Escurrí el saco de té con mis dedos, probé un sorbo, prendí la televisión y maldije haber dejado hervir el agua. Mientras percibía cómo el líquido se desparramaba quemando mi interior apagué la televisión sin entender quién la había encendido, posiblemente un fantasma.

La infusión hizo de mi cuerpo la envoltura de un volcán, en su interior inquieta lava roja se apoderó de mi sangre. Abrí un ventanal y asomé la cabeza, fulgurosas luces brotaban queriendo encontrar su lugar en un abismo oscuro y poco profundo, hojas amarillas de otoño se alzaban por debajo de un cielo que no supo alumbrar ni deslumbrarme. Esa maldita frase no dejaba de repetirse en mi mente, alcanzaba a oír su tono de voz, siniestra y perturbadora me susurraba al oído unas palabras; luego comprendí que fue él quien había encendido la televisión.

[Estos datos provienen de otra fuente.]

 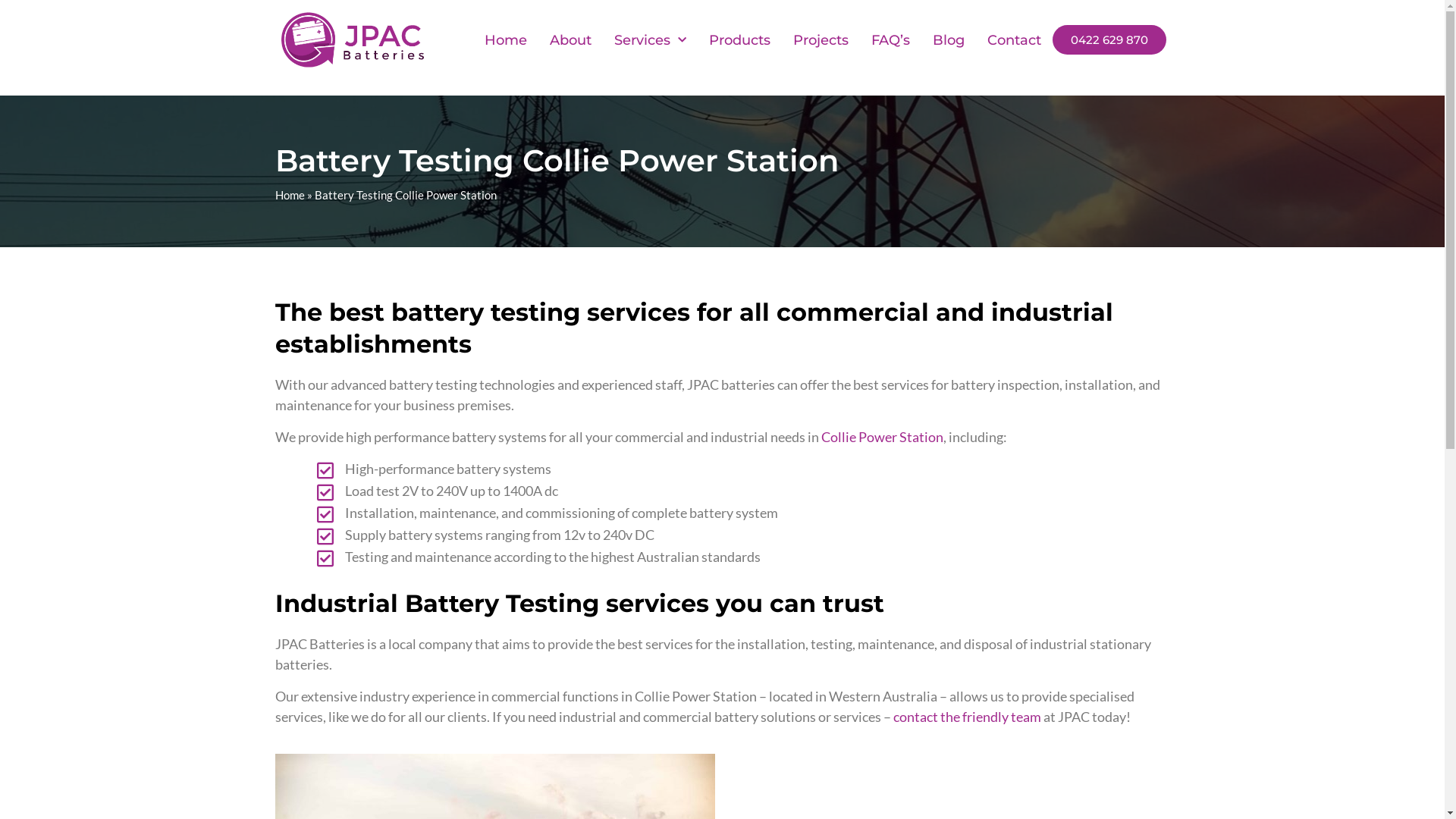 I want to click on 'Products', so click(x=739, y=39).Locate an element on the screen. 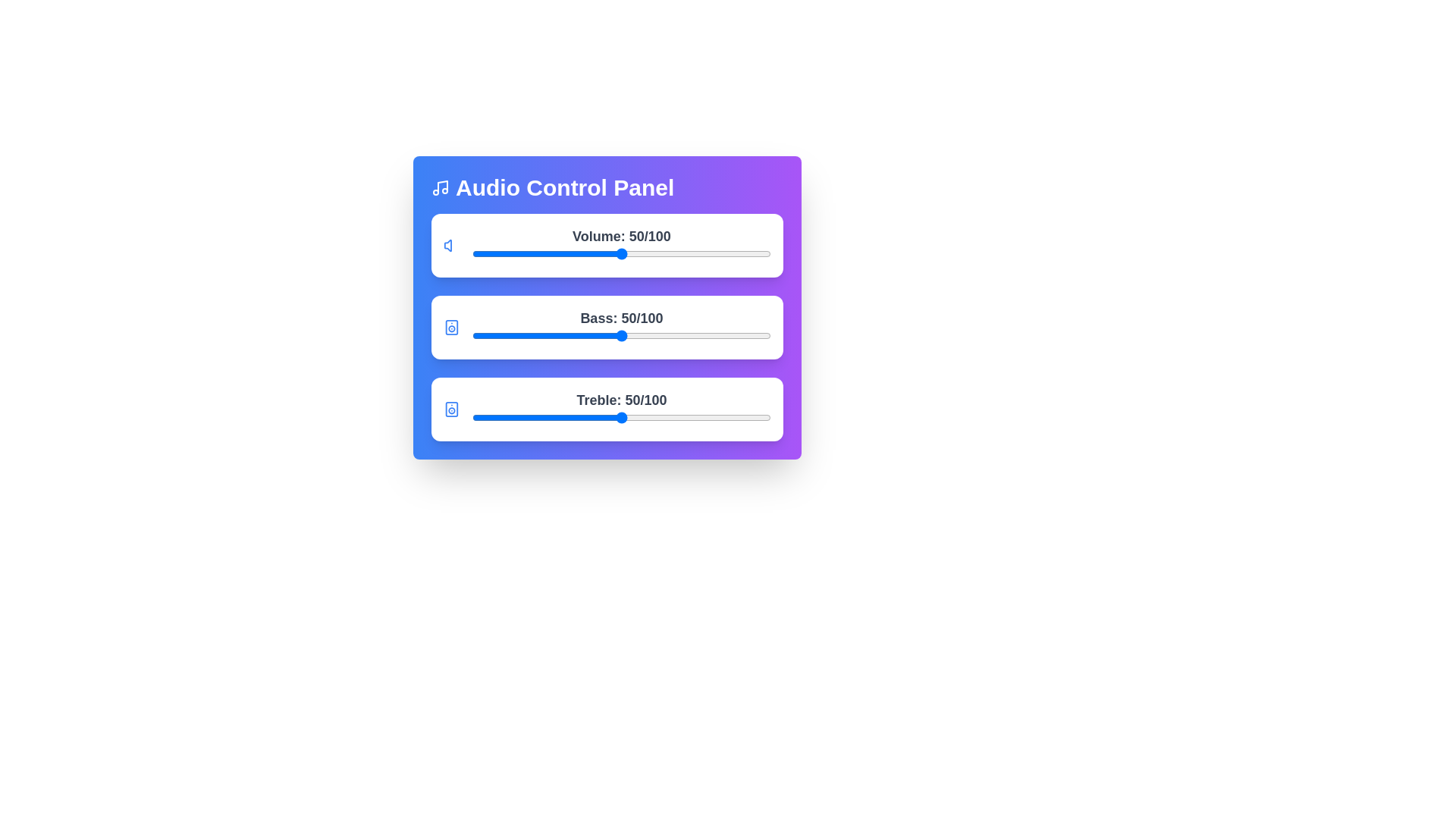  the bass slider to 39 is located at coordinates (588, 335).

Cansada de esa presencia inquietante entorné los ojos y en el interior de mi taza vi peces, como cristales enjabonados, en un armonioso caldo celeste, que flotaban y se desplazaban anhelando encontrar algo para buscar.

Los aprecié moviéndose en su líquido, como espejos encandilaban mis ojos. Para estudiarlos, los elegí de a uno y concentrada en su paseo los contemplé. Me contaron que eran felices y libres en las profundidades de mi taza, vivían cada instante como si fuese ese solo su vida entera. Desee intensamente ser uno de ellos, yo también quería ser un cristal, un espejo, un jabón y un pez. El deseo se convirtió en desprecio, y ese fue el que me impulsó a beber ese caldo o ese té; no estaba caliente pero igual me sentía un volcán. Noté como las criaturitas pasaban de mi boca a mi faringe patinándose en mi garganta. Su insistente movimiento me produjo cosquillas e involuntariamente las expulsé al piso, estaban muertos.

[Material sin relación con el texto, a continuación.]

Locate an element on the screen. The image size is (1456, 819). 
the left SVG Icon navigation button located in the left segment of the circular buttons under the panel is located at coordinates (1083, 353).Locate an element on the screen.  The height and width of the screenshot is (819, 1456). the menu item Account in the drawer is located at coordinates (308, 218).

Me dispuse a retomar el té ahora que ya no quedaban cristales, pero estaba sentado en mi silla, quedé paralizada. Con sus ensangrentadas manos me hizo gestos para que permanezca en silencio, luego bebió de mi taza; no podía hacer más que mirarlo.

Elaborando un sonido repulsivo se lamía las manos y murmuraba en mi oído unas palabras que tal vez por culpa de mi desconcierto no conseguí descifrar.

Clavó sus ojos en los míos, pude notar cómo sus pupilas se dilataban y encontré mi ajeno rostro en el espejo de sus ojos abiertos demencialmente. Comprendí que nunca antes me había mirado, recién en ese momento me conocí realmente. Se reía, me miraba y me reía. Volvió a lamer sus manos de bestia.

Vi cómo sus espejos abiertos recorrían lo que se alojaba debajo de mis ojos, ya no creía tener un cuerpo, yo era solo mi mirada.

Apretó sus puños y vociferando los lanzó regresándolos a su boca llenos de lava roja. Padecí un profundo dolor en el abdomen y descubrí que me había herido. Cuando levanté la vista ya no estaba, se había ido dejando abierto el ventanal. Abatida lo cerré.

Temblando de dolor, frío y miedo, distinguí su sombra en la pared y escuché su voz, siniestra y perturbadora me susurraba al oído unas palabras; entendí que ya era hora de acabar con él.

Empuñé un cuchillo y sin saber si de algo serviría, me escondí. Quise hundirlo en su pecho pero antes de poder atravesarlo su sombra desapareció, no pude verla más.

Retomé mi té, ya no estaba caliente pero igual me sentía un volcán. Sin conseguir terminarlo experimenté un hormigueo penetrante en un oído, que avanzaba paulatina y fastidiosamente hacia dentro hasta que se instaló en mi cerebro; aseveré que era su sombra. Oí su risa, nunca había sido tan claro el tono de su voz, siniestra y perturbadora me susurraba al oído unas palabras. No había más remedio que descuartizarlo, supe perfectamente dónde enterrar el cuchillo.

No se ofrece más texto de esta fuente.